Also, it’s a fallacy to assume that if libraries went away that people would buy as many books as they borrowed. I buy a lot of books as it is, but I’d probably have to double or triple my budget to buy as many books as I check out from the library. It’s just not going to happen. It’s the same fallacy record labels use to claim that every pirated mp3 equates to a “lost sale”. When people can get things for free – from the library or by piracy – they tend to pick up more than they would ever buy.
Of course, libraries are about more than “free books”. They’re one of the few public spaces where you can sit and work or read and use the wifi without having to buy a cup of coffee. They provide easy access to computers and the internet for people who wouldn’t have access otherwise. They offer community events, meeting places, educational programs and more. Also, librarians do more than shelve books. They’re skilled researchers, talented educators, and passionate evangelists for great books. Every librarian I’ve ever met is a huge book-lover, and you don’t want to get on a book-lover’s bad side.

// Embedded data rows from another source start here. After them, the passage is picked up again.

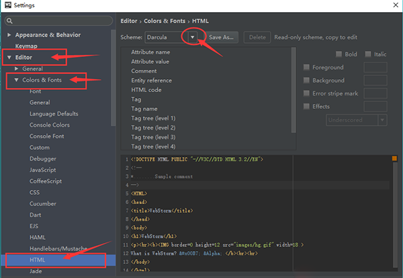Select Tag name in the attribute list
The height and width of the screenshot is (278, 403).
[144, 108]
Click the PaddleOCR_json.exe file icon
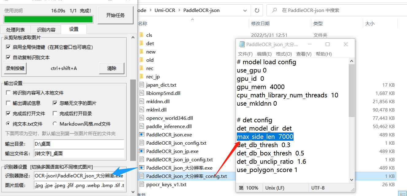The image size is (407, 196). pos(141,135)
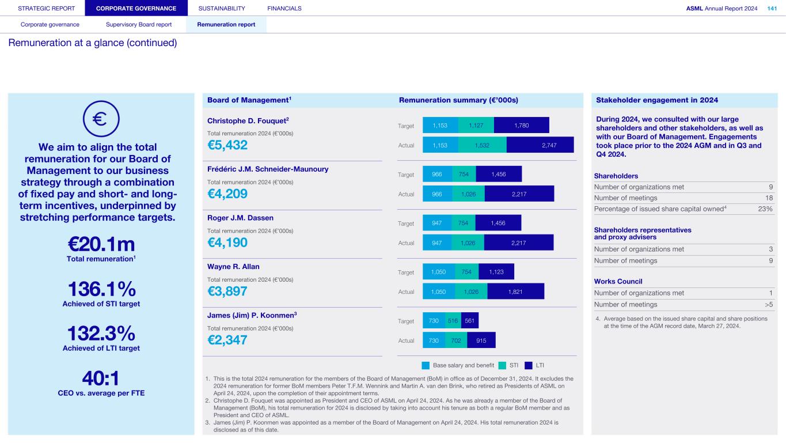786x443 pixels.
Task: Click Roger J.M. Dassen's €4,190 total
Action: click(x=227, y=243)
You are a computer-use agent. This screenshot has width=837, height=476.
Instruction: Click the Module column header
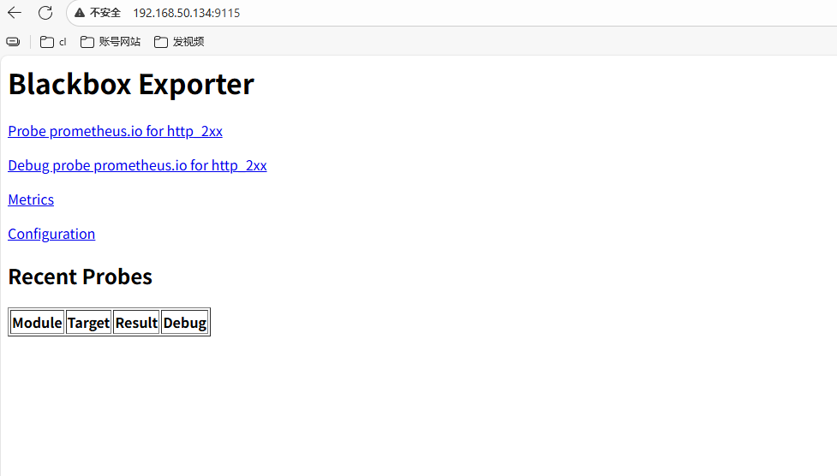38,322
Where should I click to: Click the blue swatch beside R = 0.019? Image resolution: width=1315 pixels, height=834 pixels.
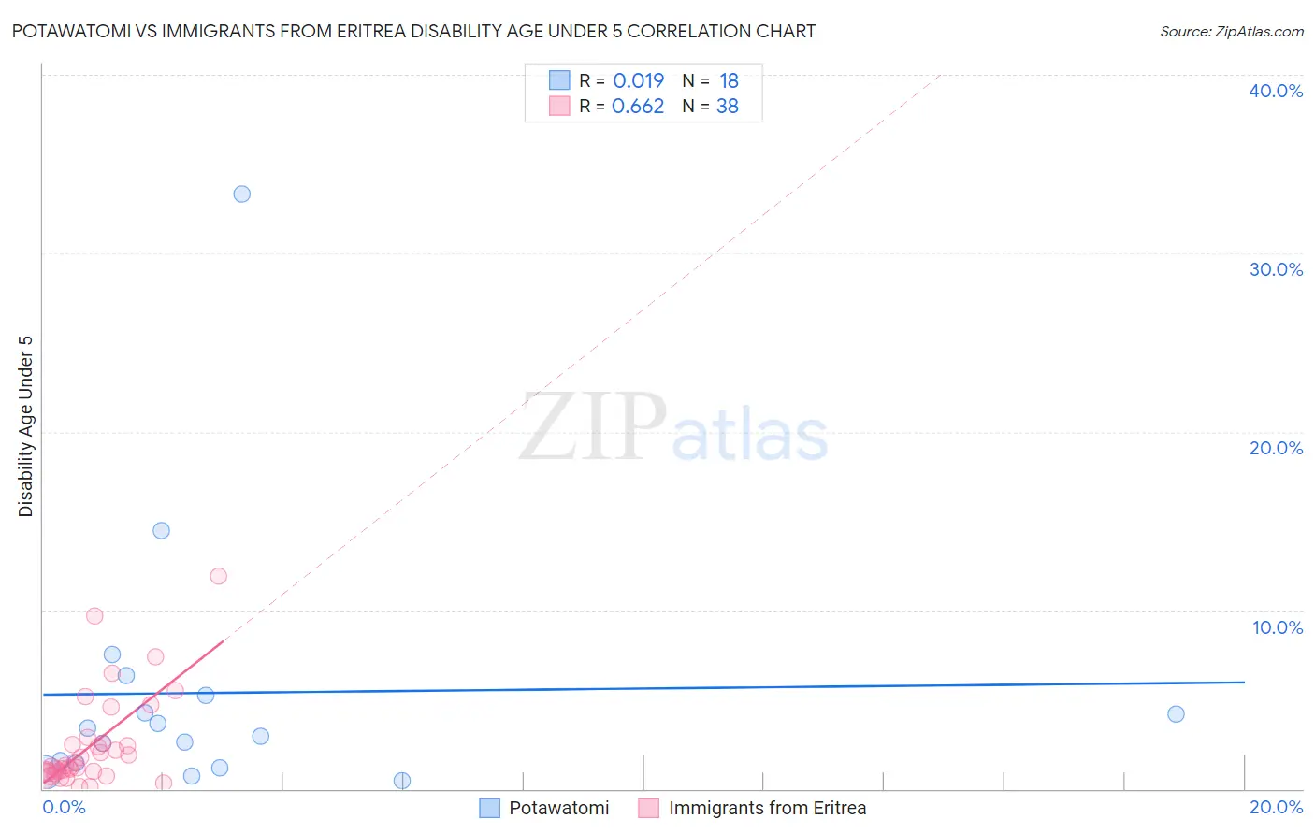click(x=559, y=79)
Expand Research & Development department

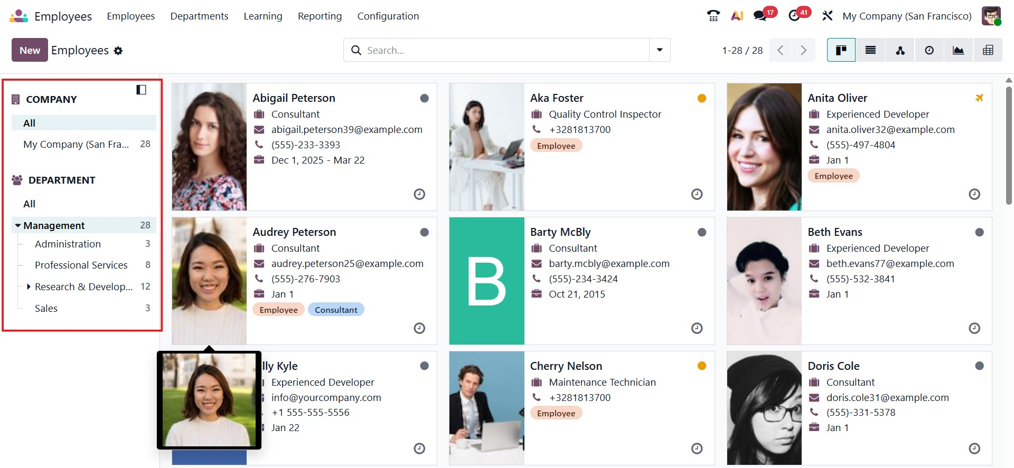(x=29, y=286)
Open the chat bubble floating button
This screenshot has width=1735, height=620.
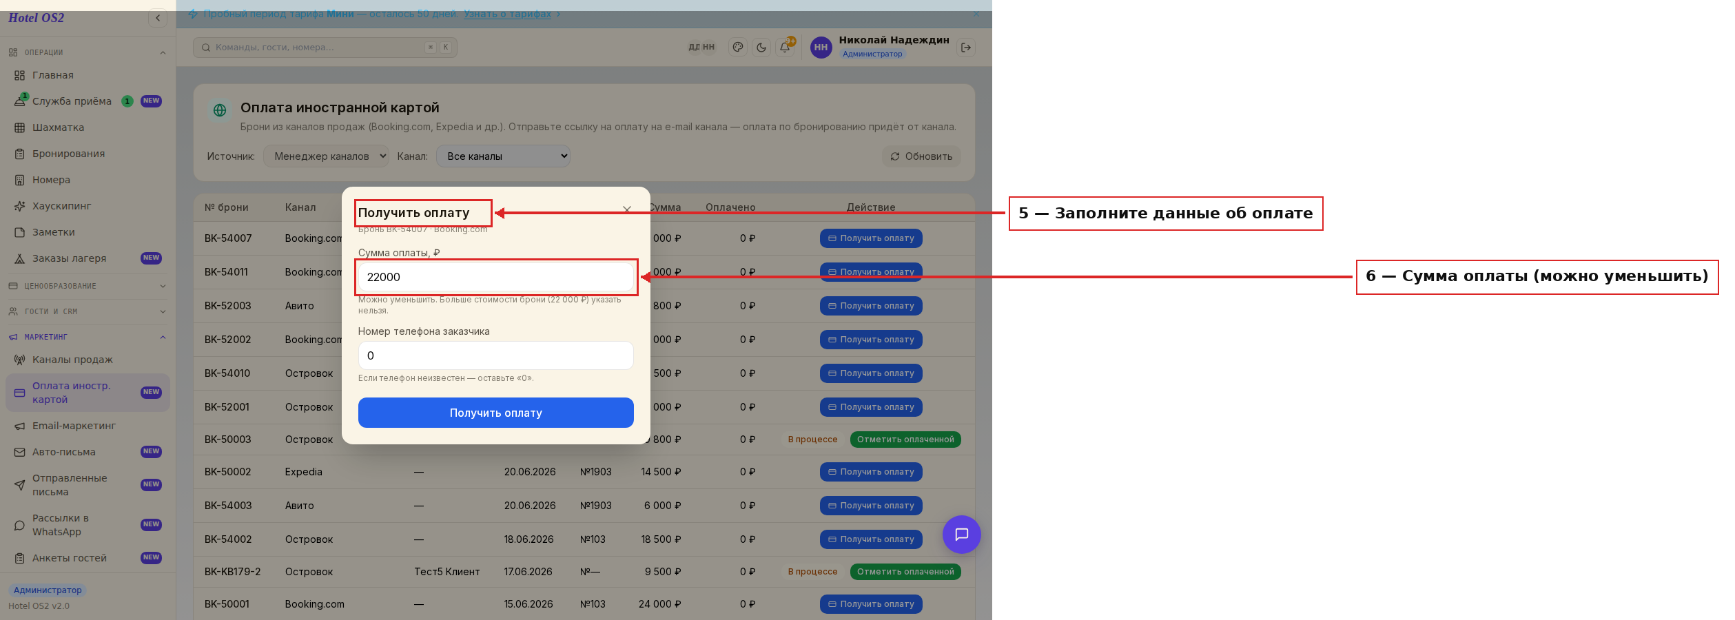(x=962, y=535)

Ultimately, you have to wonder what exactly Deary was thinking when he decided to air his complaint. I suppose he felt like an iconoclast declaring a subversive opinion, but mostly he just came off like an avaricious, tone-deaf idiot. It’s bad enough that bookstores are closing by the dozens; if libraries started closing down at the same rate, I’d consider us lost as a species.
To paraphrase John Waters: “If you go home with someone, and they don’t like libraries, don’t fuck ’em!”